**TASK DESCRIPTION:** Return the entries verbatim, starting at the line that contains "Open Arrowhead Pharmaceuticals, Inc." and continuing through the last line of the entries, with both ends included. Include no other lines.

▼

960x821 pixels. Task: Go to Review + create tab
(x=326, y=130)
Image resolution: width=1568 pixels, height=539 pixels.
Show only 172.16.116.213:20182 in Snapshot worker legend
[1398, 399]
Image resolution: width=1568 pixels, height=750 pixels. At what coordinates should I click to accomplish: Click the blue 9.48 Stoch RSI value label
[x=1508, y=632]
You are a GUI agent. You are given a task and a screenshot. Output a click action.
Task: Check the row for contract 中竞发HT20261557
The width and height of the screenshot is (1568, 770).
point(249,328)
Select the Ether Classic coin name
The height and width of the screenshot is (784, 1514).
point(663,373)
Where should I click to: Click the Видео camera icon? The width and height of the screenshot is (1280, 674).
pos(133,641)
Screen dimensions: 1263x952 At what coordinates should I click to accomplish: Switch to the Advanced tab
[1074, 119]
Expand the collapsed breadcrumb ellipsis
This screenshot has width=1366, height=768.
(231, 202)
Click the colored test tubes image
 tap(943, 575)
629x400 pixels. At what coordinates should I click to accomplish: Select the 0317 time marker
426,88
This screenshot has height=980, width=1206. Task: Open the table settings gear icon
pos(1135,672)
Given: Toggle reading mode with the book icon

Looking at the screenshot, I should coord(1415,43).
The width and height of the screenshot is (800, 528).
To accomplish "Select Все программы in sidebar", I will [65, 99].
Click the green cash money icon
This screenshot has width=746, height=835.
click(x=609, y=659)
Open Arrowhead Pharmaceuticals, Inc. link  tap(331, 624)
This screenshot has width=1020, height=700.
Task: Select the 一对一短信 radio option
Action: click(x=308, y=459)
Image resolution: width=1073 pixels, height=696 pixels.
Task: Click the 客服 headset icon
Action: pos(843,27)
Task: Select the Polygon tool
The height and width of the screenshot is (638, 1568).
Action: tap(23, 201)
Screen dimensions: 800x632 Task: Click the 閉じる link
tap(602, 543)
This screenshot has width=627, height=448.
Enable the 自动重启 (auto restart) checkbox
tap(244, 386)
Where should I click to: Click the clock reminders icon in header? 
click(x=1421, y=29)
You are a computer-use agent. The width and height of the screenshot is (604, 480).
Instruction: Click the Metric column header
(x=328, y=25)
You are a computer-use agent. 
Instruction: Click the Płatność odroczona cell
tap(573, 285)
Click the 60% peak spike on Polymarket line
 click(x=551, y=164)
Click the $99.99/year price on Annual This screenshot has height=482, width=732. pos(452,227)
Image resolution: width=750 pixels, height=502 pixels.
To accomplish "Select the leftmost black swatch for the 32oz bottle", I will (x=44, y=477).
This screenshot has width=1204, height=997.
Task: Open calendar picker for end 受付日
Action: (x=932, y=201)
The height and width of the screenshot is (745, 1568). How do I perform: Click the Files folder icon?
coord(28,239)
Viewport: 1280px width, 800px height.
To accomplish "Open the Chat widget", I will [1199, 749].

▲

**RESULT FOR THIS EXERCISE:**
Open Arrowhead Pharmaceuticals, Inc. link  tap(331, 624)
This screenshot has width=1020, height=700.
Task: Select the 一对一短信 radio option
Action: click(x=308, y=459)
Image resolution: width=1073 pixels, height=696 pixels.
Task: Click the 客服 headset icon
Action: pos(843,27)
Task: Select the Polygon tool
The height and width of the screenshot is (638, 1568).
Action: tap(23, 201)
Screen dimensions: 800x632 Task: Click the 閉じる link
tap(602, 543)
This screenshot has width=627, height=448.
Enable the 自动重启 (auto restart) checkbox
tap(244, 386)
Where should I click to: Click the clock reminders icon in header? 
click(x=1421, y=29)
You are a computer-use agent. The width and height of the screenshot is (604, 480).
Instruction: Click the Metric column header
(x=328, y=25)
You are a computer-use agent. 
Instruction: Click the Płatność odroczona cell
tap(573, 285)
Click the 60% peak spike on Polymarket line
 click(x=551, y=164)
Click the $99.99/year price on Annual This screenshot has height=482, width=732. pos(452,227)
Image resolution: width=750 pixels, height=502 pixels.
To accomplish "Select the leftmost black swatch for the 32oz bottle", I will (x=44, y=477).
This screenshot has width=1204, height=997.
Task: Open calendar picker for end 受付日
Action: (x=932, y=201)
The height and width of the screenshot is (745, 1568). How do I perform: Click the Files folder icon?
coord(28,239)
Viewport: 1280px width, 800px height.
To accomplish "Open the Chat widget", I will [1199, 749].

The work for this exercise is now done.